> **DESCRIPTION OF THE TASK**: Write out the lines below once more, exactly as they appear. Do not include pictures.

> **DATASET CONTENT**:
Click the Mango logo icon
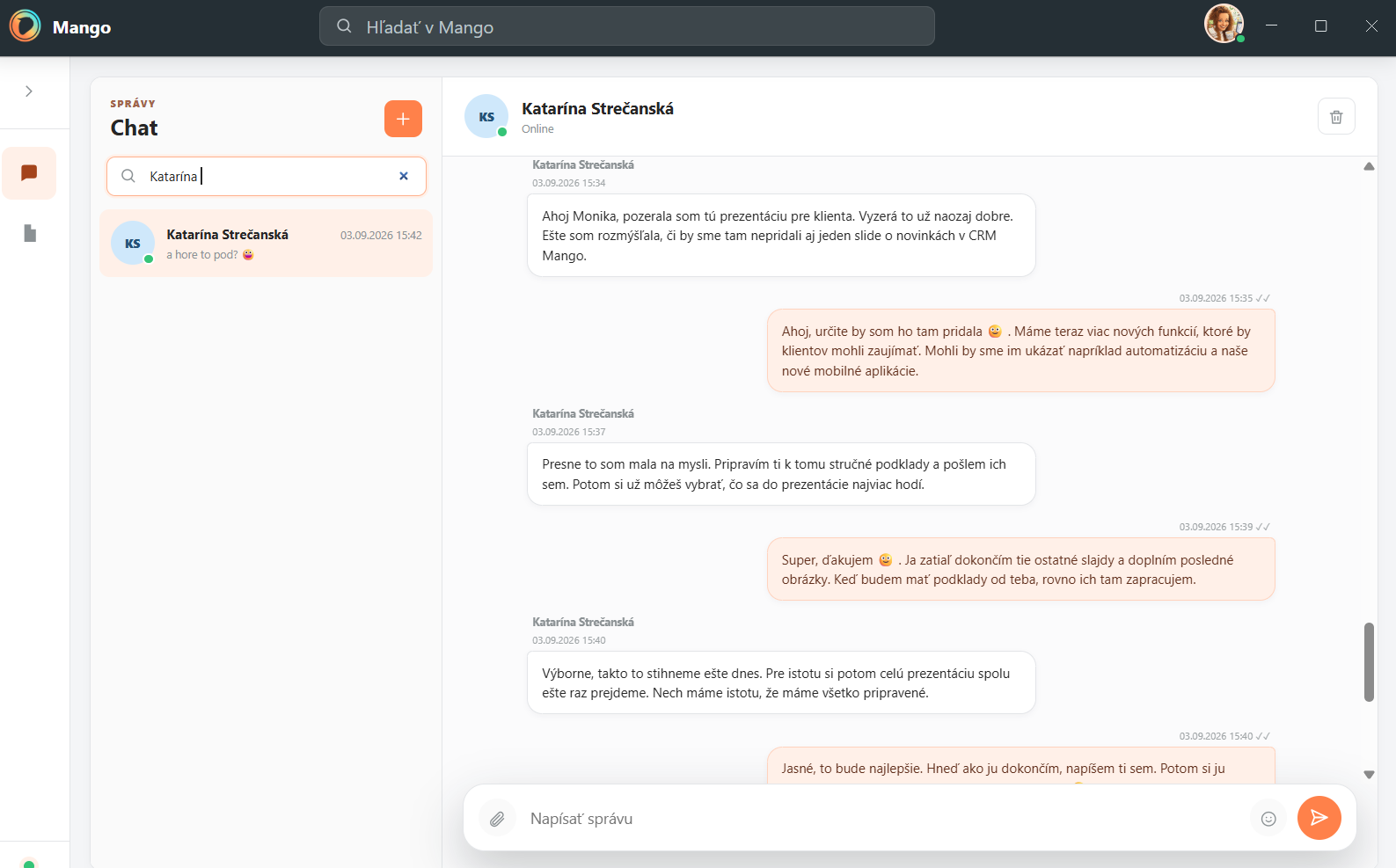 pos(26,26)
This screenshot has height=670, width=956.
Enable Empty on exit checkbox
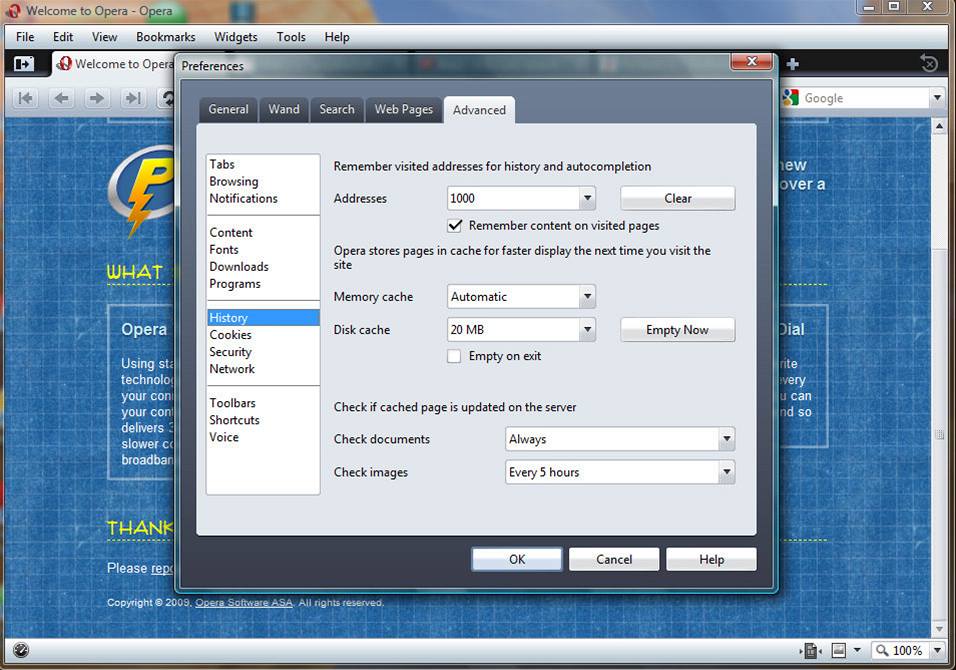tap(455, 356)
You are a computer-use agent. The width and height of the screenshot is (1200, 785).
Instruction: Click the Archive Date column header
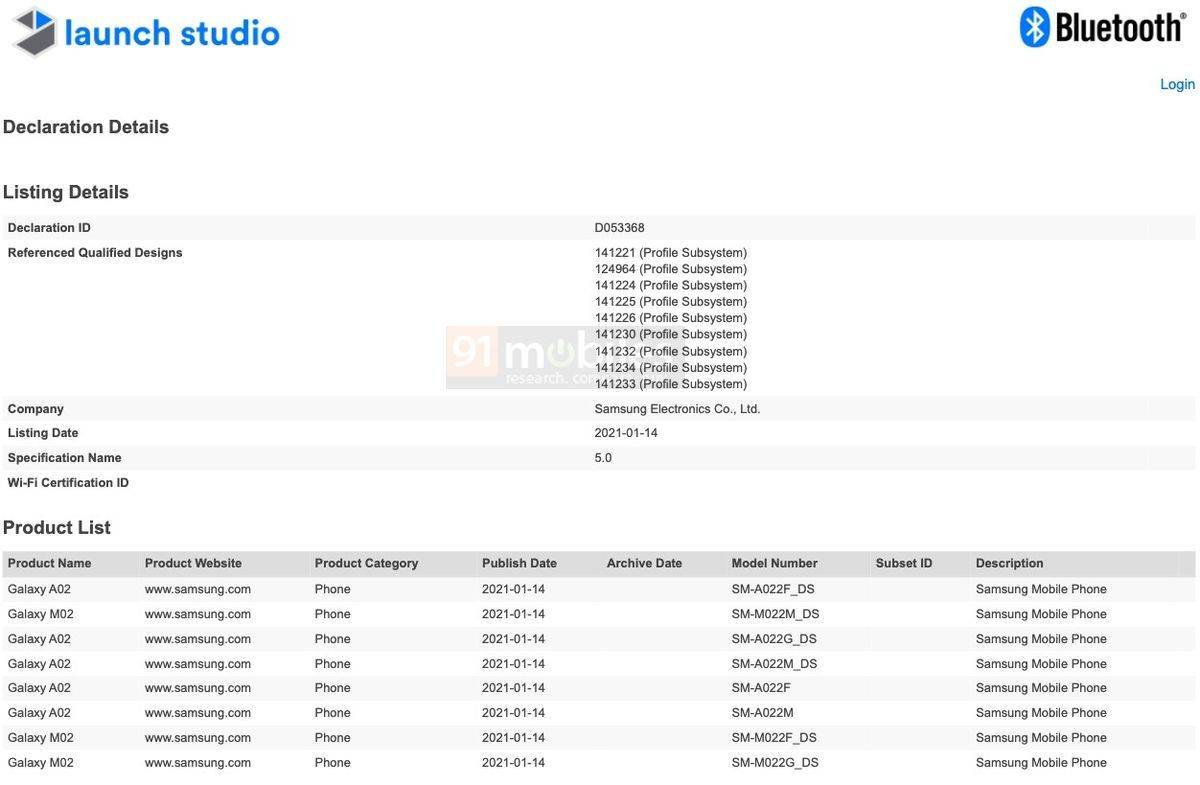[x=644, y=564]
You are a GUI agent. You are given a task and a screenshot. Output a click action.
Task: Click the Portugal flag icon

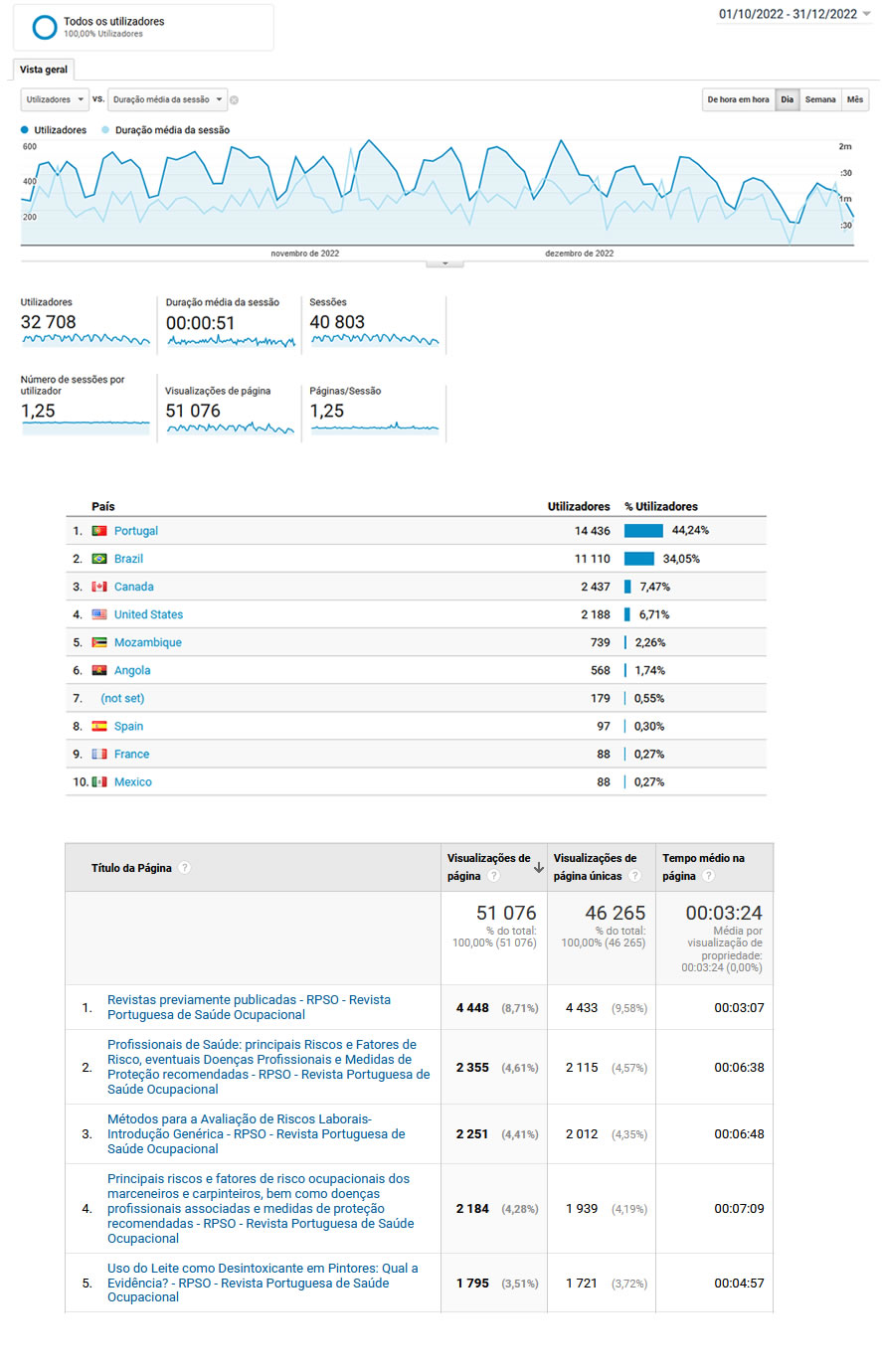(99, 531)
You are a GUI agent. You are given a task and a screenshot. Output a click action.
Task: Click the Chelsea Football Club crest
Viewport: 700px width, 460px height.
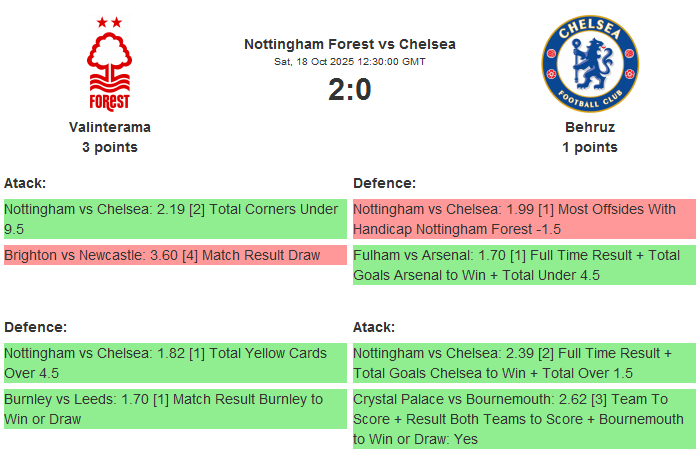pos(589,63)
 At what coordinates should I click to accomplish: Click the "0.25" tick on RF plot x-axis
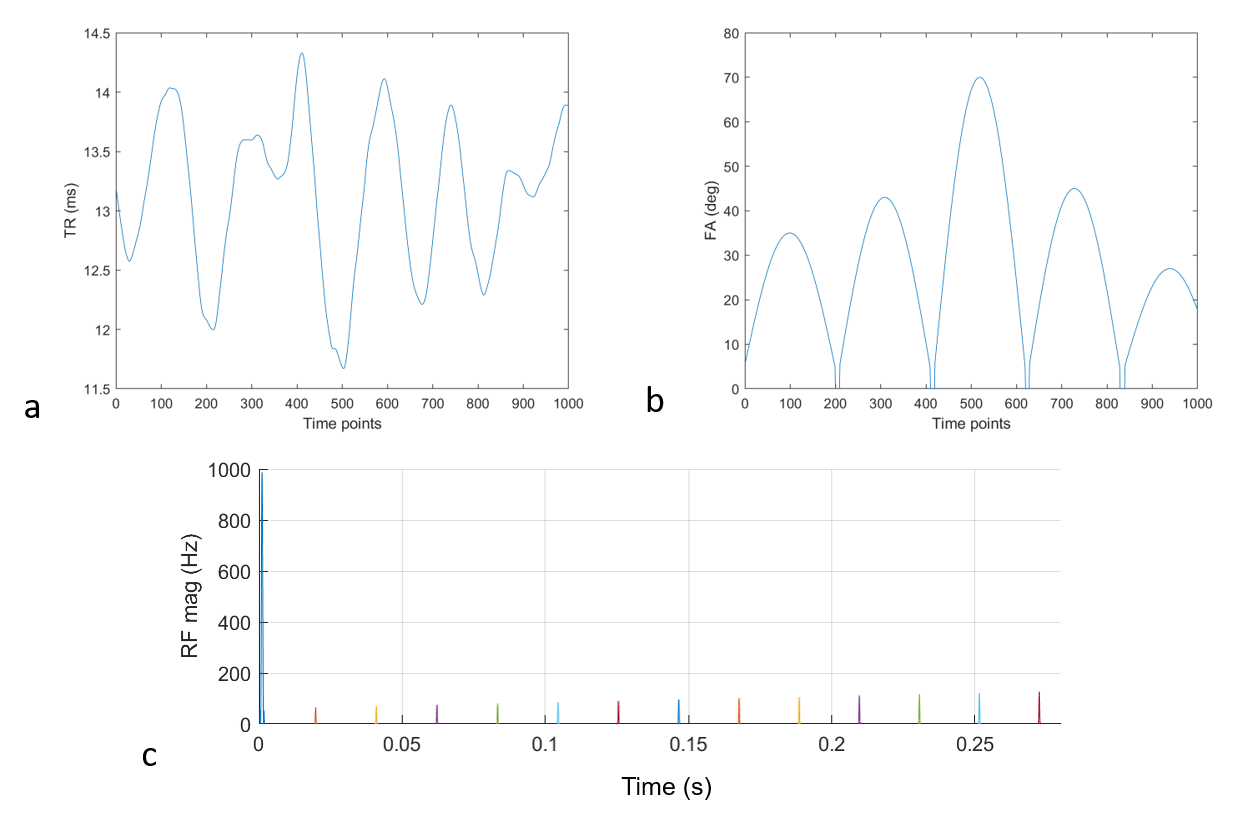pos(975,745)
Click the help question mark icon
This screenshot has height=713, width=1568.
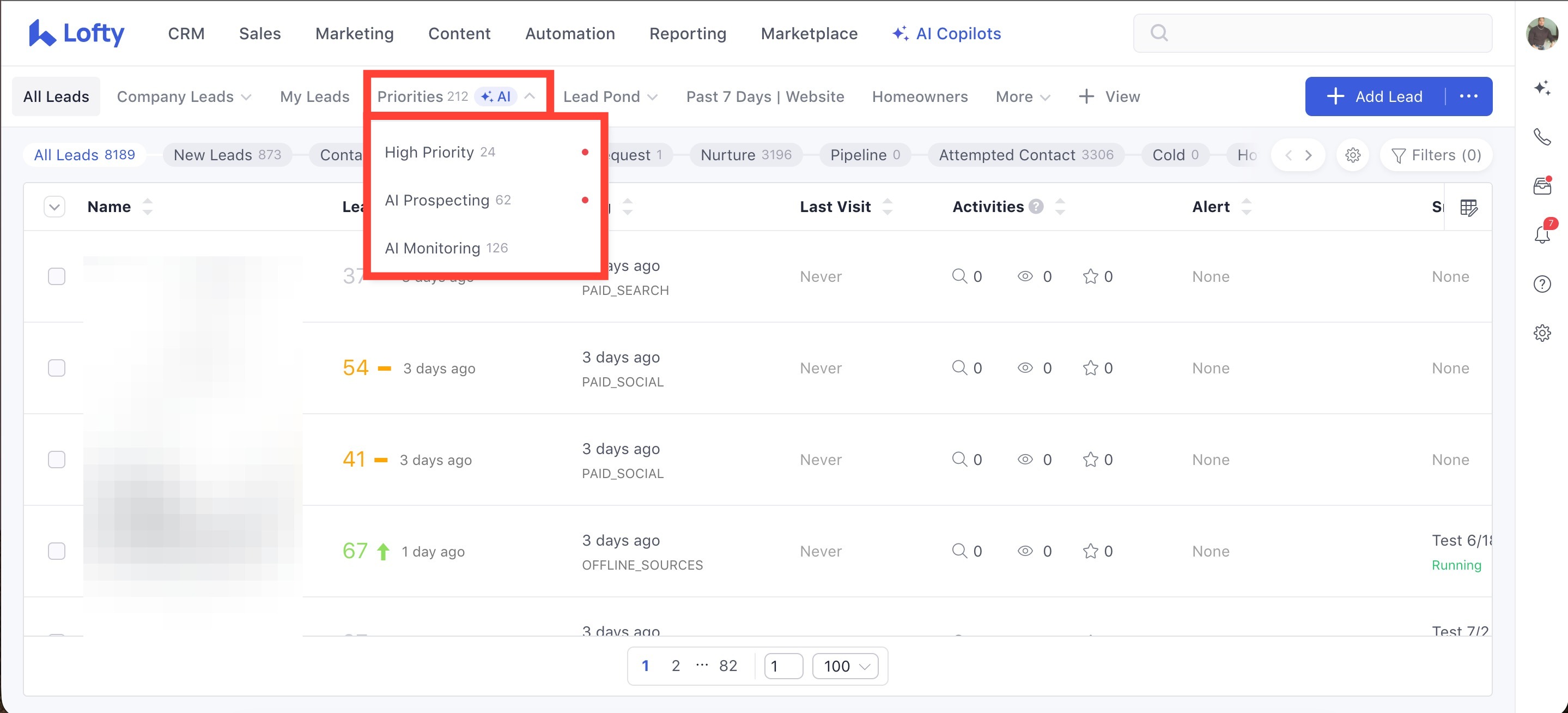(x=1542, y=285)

> **OUTPUT OF THE TASK**:
Click the Mango logo icon
 pos(26,26)
This screenshot has height=670, width=956.
Enable Empty on exit checkbox
tap(455, 356)
You are a computer-use agent. The width and height of the screenshot is (1200, 785).
Instruction: Click the Archive Date column header
[x=644, y=564]
You are a GUI agent. You are given a task and a screenshot. Output a click action.
Task: Click the Portugal flag icon

(99, 531)
You are a GUI agent. You are given a task and a screenshot. Output a click action.
Task: Click the Chelsea Football Club crest
Viewport: 700px width, 460px height.
pos(589,63)
 At what coordinates should I click to accomplish: Click the "0.25" tick on RF plot x-axis
pos(975,745)
Click the help question mark icon
This screenshot has height=713, width=1568.
(x=1542, y=285)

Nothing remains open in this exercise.